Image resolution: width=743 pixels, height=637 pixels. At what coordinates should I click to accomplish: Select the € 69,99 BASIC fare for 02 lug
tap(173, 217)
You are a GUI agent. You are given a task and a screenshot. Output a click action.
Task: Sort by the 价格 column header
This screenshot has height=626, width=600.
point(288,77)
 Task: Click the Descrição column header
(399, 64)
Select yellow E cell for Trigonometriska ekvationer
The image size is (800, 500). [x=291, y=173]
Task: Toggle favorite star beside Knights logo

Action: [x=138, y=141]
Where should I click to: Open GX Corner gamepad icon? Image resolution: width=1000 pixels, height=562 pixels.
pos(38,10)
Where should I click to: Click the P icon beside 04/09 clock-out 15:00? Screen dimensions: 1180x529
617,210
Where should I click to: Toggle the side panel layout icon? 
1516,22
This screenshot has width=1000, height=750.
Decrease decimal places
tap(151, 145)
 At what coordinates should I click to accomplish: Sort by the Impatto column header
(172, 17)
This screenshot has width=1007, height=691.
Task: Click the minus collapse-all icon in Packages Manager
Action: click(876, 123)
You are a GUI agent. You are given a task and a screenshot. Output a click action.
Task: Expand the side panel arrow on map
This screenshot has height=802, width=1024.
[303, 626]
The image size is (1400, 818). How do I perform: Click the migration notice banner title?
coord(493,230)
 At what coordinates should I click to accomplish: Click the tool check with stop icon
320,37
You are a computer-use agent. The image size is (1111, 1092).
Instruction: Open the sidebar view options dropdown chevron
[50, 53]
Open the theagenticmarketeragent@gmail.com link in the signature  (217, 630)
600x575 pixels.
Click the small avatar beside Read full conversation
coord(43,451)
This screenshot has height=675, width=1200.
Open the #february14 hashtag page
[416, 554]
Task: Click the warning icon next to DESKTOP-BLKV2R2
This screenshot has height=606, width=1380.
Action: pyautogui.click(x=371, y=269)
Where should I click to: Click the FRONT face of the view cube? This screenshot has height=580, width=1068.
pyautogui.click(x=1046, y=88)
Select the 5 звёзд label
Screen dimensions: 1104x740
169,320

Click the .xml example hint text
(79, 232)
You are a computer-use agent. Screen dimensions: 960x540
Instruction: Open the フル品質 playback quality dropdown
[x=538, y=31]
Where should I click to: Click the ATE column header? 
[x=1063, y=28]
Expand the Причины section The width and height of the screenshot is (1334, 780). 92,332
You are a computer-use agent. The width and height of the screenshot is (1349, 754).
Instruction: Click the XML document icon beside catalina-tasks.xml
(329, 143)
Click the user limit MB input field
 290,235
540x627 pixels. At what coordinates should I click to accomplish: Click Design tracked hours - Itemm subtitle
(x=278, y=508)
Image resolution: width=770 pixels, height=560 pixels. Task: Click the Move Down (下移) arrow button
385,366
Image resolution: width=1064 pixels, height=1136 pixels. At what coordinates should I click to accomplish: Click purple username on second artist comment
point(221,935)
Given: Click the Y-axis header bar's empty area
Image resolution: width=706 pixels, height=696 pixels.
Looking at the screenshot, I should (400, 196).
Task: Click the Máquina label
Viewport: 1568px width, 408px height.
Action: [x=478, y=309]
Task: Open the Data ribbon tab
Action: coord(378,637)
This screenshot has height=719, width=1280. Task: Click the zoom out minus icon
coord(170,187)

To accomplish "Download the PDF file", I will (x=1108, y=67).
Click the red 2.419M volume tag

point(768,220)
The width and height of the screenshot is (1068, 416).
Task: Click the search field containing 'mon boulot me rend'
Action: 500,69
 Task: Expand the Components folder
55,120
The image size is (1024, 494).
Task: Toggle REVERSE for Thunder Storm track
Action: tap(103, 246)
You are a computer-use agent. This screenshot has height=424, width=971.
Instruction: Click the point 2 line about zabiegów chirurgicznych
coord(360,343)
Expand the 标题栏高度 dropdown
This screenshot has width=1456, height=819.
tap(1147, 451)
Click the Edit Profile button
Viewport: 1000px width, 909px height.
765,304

****************************************

Set down, word for word and with no other lines, the listing from the line marked by "Task: Click the Máquina label" through its final line.

- [WORKED SOLUTION]:
Task: Click the Máquina label
Viewport: 1568px width, 408px height.
Action: [x=478, y=309]
Task: Open the Data ribbon tab
Action: coord(378,637)
This screenshot has height=719, width=1280. Task: Click the zoom out minus icon
coord(170,187)

To accomplish "Download the PDF file", I will (x=1108, y=67).
Click the red 2.419M volume tag

point(768,220)
The width and height of the screenshot is (1068, 416).
Task: Click the search field containing 'mon boulot me rend'
Action: 500,69
 Task: Expand the Components folder
55,120
The image size is (1024, 494).
Task: Toggle REVERSE for Thunder Storm track
Action: tap(103, 246)
You are a computer-use agent. This screenshot has height=424, width=971.
Instruction: Click the point 2 line about zabiegów chirurgicznych
coord(360,343)
Expand the 标题栏高度 dropdown
This screenshot has width=1456, height=819.
tap(1147, 451)
Click the Edit Profile button
Viewport: 1000px width, 909px height.
765,304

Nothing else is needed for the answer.